今、地球の発するSOSは、化石燃料に依存した人類の文明のあり方を根底から問いただしています。とりわけ、経済効率一辺倒の社会経済システムを見直すことが必要です。破滅を回避するために、今すぐ、必要な対策を実行に移す必要があります。こうした対策は各国政府や産業界が、これまでこうした環境破壊をしてきた責任からも、率先して行うべきです。しかし一方で、便利さや物質的快適さのみを求めてきた、私たちの生活様式を見直すことも求められており、私たち一人一人の積極的な行動が必要です。情報に精通した活動的な市民の存在なくして、環境問題の解決がないことは、日本の公害経験が示しています。
このままいけば、人類は二一世紀に破滅的な危機を迎えます。今のうちなら、努力すればまだ破滅的な危機を避けられます。私たちは、そのことに確信をもって、世界中の人々と手をつなぎ、地球規模で考え、地域で活動します。このことは、二一世紀以降に生きる将来の世代のため、現在を生きる私たちの責務であると考えます。
地球環境と大気汚染を考える全国市民会議(CASA)は、1988年10月に結成され、地域の大気汚染、国境を越えた大気汚染である酸性雨、地球規模の大気問題である地球温暖化やオゾン層の破壊などの問題に取組むとともに、西淀川公害裁判など大気汚染公害被害者の支援などの活動を行ってきました。また、1992年の地球サミットや、気候変動枠組条約の交渉会議などに参加し、国際的な交流活動を行ってきました。さらに、日本におけるCO2排出削減の提言など、多くの提言を発表してきました。

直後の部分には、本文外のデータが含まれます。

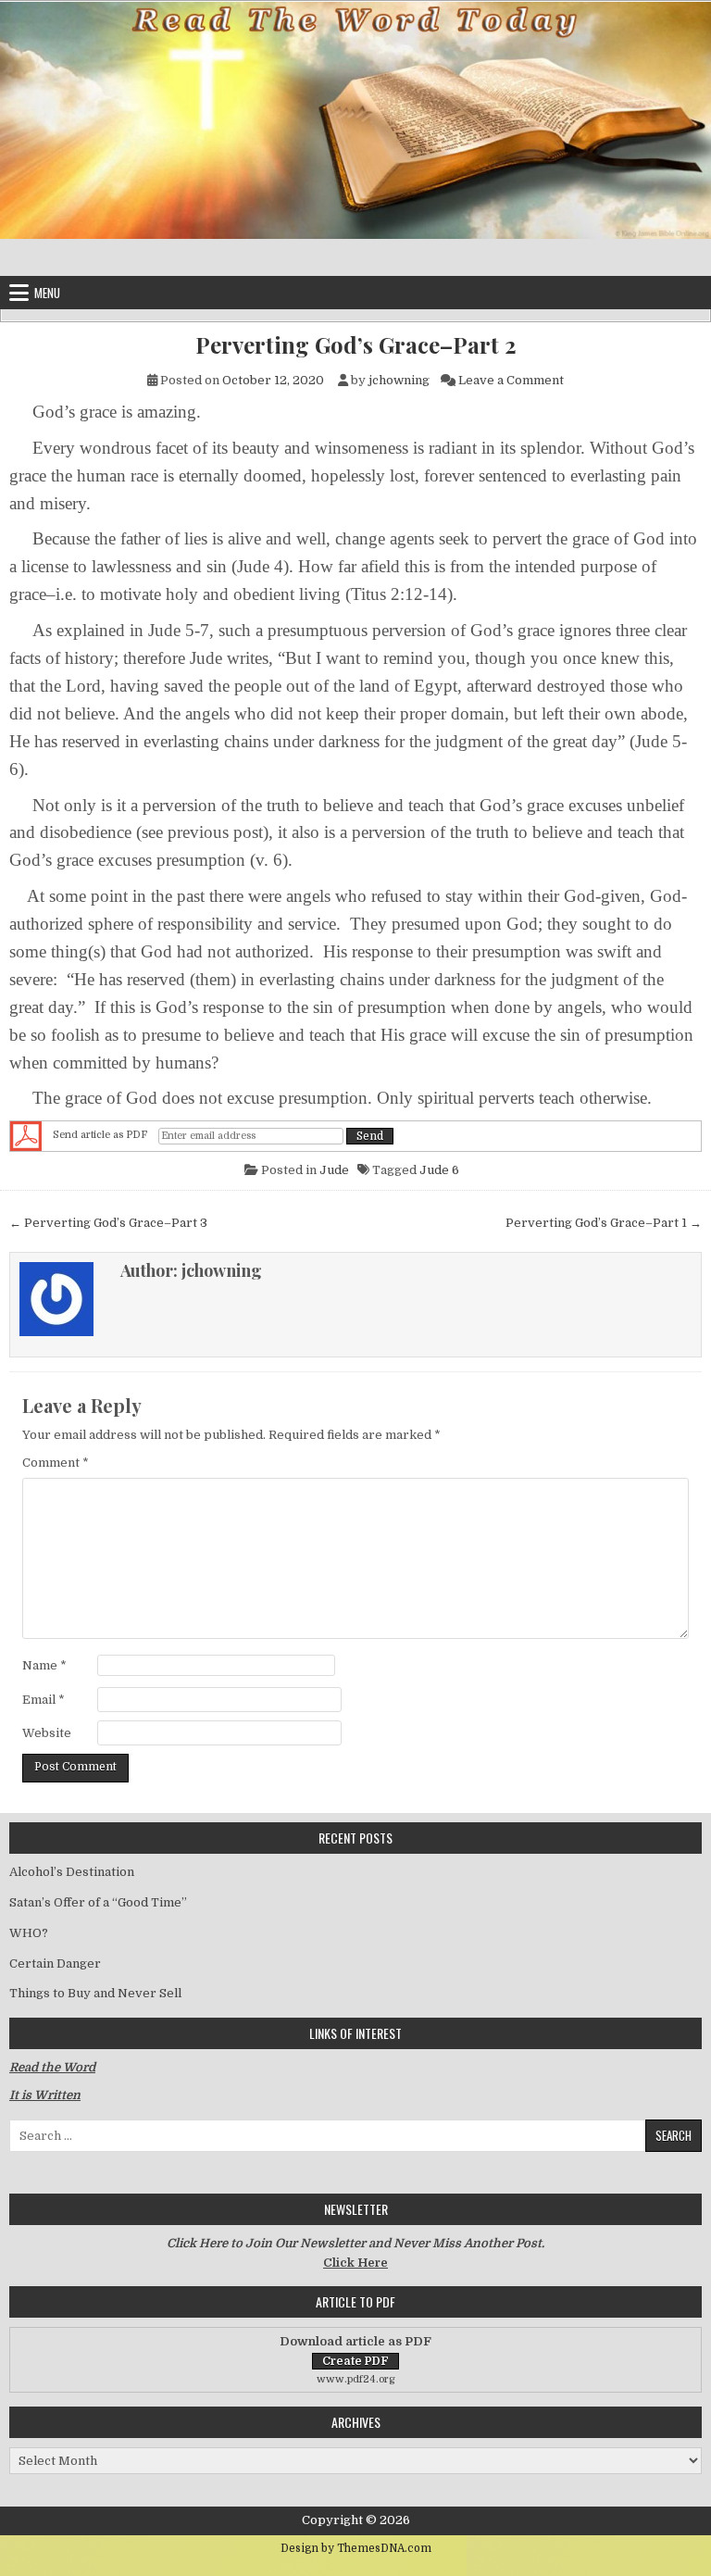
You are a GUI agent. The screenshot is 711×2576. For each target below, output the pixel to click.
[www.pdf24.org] (26, 1136)
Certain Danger (55, 1963)
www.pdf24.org (356, 2379)
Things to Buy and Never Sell (95, 1993)
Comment (55, 1462)
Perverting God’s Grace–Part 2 (356, 344)
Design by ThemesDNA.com (356, 2548)
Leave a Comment (511, 380)
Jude (334, 1170)
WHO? (28, 1933)
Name (44, 1665)
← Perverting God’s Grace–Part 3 (108, 1223)
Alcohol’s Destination (71, 1872)
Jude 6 (439, 1170)
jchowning (399, 380)
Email (43, 1700)
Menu (47, 292)
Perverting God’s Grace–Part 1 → (603, 1223)
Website (46, 1733)
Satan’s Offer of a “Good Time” (98, 1902)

今回、特定非営利活動促進法が制定されたことに伴い、非営利活動法人としての法人格を取得することにより、これまでのCASAの活動を承継し、CASAに対する社会的評価の向上、財政活動などの活動をより拡充するために、ここに、特定非営利活動法人地球環境と大気汚染を考える全国市民会議を設立します。